Clustering ||Why and When||Hands-On ||Conclude

Atul Mishra
Analytics Vidhya
Published in
10 min readDec 3, 2020

Constructive, effective, beneficial, conclusive, definite, etc. such words are synonyms of word POSITIVE. Now if someone asks you to place these words in one of the bags (POSITIVE or NEGATIVE), which one would you choose?

POSITIVE right!. And what would you call a BAG with such words? Cluster of WORDS with same importance/same root word/even same origin, now this is where we have concept of CLUSTERING and forming CLUSTERS comes onn!.

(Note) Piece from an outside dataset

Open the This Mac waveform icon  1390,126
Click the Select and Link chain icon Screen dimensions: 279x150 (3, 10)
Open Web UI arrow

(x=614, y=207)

If the above explanation was not clear, let me be more naive/formal: Grouping together ACTION Movies in a PLAYLIST, assembling all different types of TOOTHPASTES in one section and then later on dividing them based on PRICE/SIZE, clubbing together different types of ANIMALS under one SPECIE (example CAT FAMILY).

The CAT Family

Clustering is the task of segregating the population or data points into a different number of groups such that data points in the same groups are more similar to other data points in the same group than those in other groups. In simple words, the aim is to segregate groups with similar traits and assign them into clusters. Application of Clustering:

  • Customer Segmentation
  • Data Analysis
  • Can be used as Dimensionality Reduction technique
  • Outlier Detection
  • Search Engines and Segment an Image.

Now, let’s understand the CLUSTERING from a BUSINESS perspective.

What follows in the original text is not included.